The United States was “so used to leading in wireless; we’re so used to setting the rules, the protocols, the procedures, the standards,” Warner said. “Suddenly, over the last five to seven years, more specifically the last couple of years, we’ve seen that normal western and American-specific dominance really be questioned by an emerging China.”
Warner, who is well-versed in mobile technology and business, having founded a top wireless company, Nextel, that he later sold to Sprint, is particularly concerned right now by the Chinese communist party’s control over telecom technology. He worries even more about the precedent that China’s dominance in telecom technology might establish for future innovation.
“I fear what’s playing out in 5G is the blueprint for what will be happening with China in artificial intelligence, quantum computing, and a host of other areas,” he said.” It is a preview of what may be, in a sense, the technology arms race of the future.”
One idea Warner embraces to improve 5G security is to “move away from a closed, hardware-dependent system and move to a software-dependent system” that plays to the strength of American companies. In particular, Warner is promoting a bill he introduced in January, the so-called O-RAN bill, which requests $1 billion in federal funds to invest in open radio access network technology. The goal of jumpstarting the software alternative is to help American companies develop technology that is price-competitive with Chinese telecom tech companies such as industry leader Huawei.

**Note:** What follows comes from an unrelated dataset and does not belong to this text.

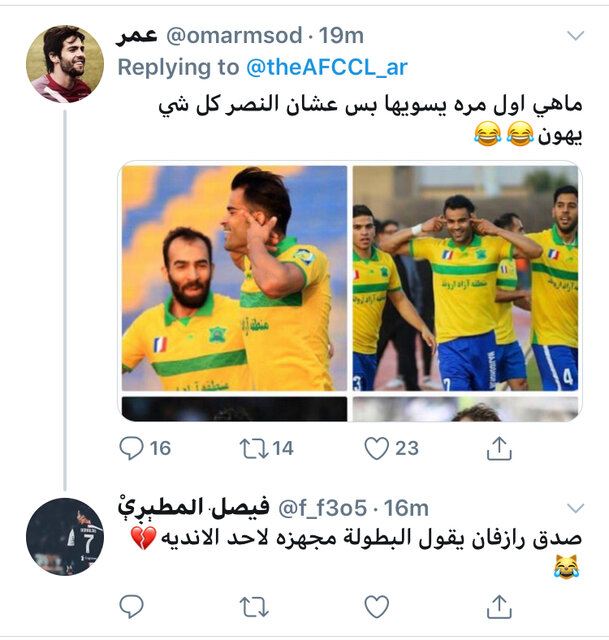Viewport: 609px width, 640px height.
Task: Expand the menu chevron on f_f3o5's tweet
Action: pos(575,507)
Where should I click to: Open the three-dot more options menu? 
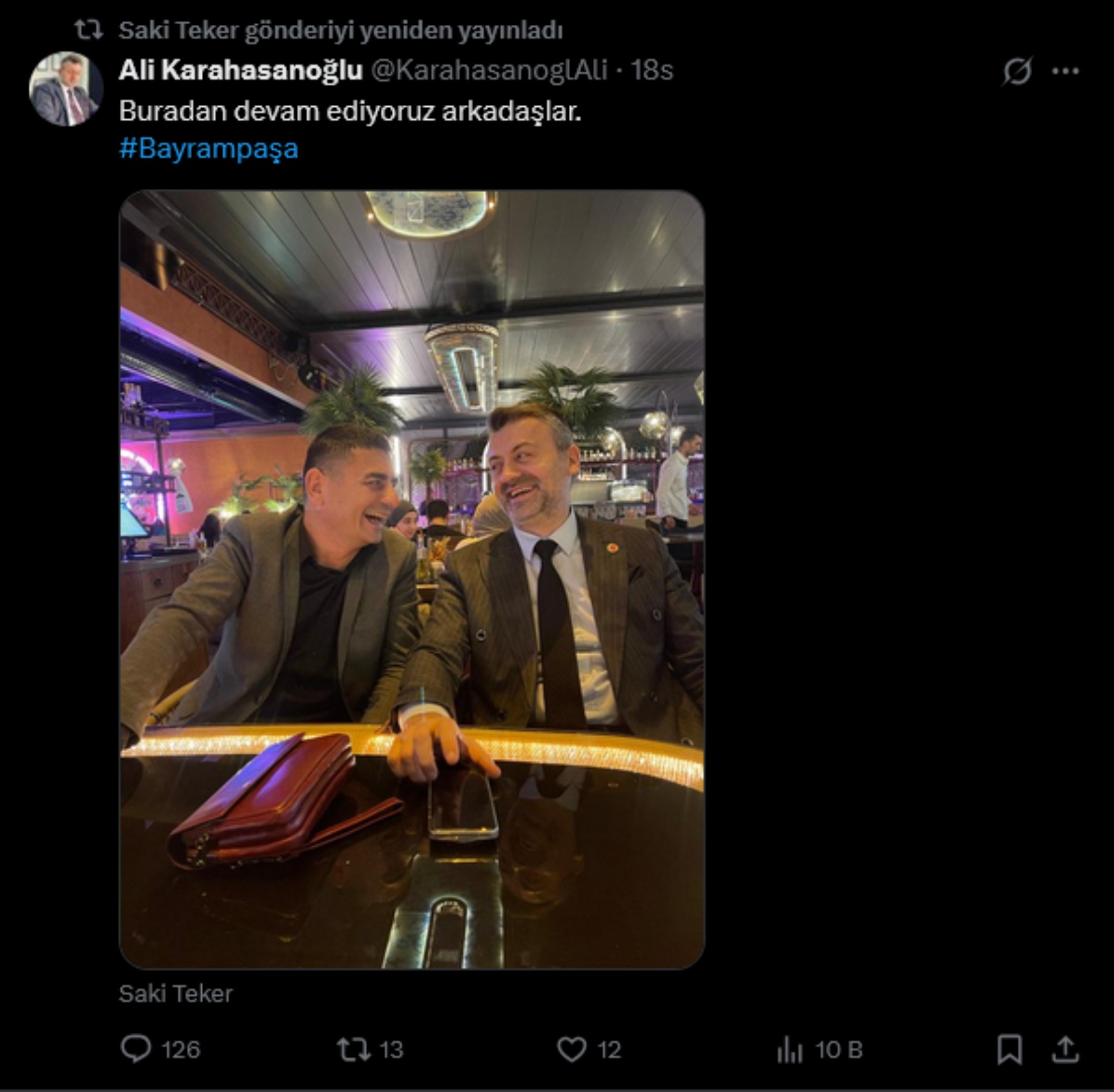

The good news for Warner is that the O-RAN bill was added to must-pass legislation, the National Defense Authorization Act, which will pass by the end of the year. The bad news, he said, is that the Senate appropriators dramatically cut back on his request, whittling R&D funding for the initiative down from $750 million to $50 million for the first year. Funding for collaboration with international partners was likewise slashed, down from a requested $500 million to only $25 million.
Meanwhile, NTIA is plowing through the 80 sets of comments it received on the White House strategy. Commenters range from telecom giant AT&T to New York City to concerned citizens worried over the latest conspiracy theory that 5G is a technology that will be used to control the people. NTIA hopes to soon produce a summary of the comments it has received, Evelyn Remaley, Associate Administrator, Office of Policy Analysis and Development, NTIA, said during the US Telecom webinar.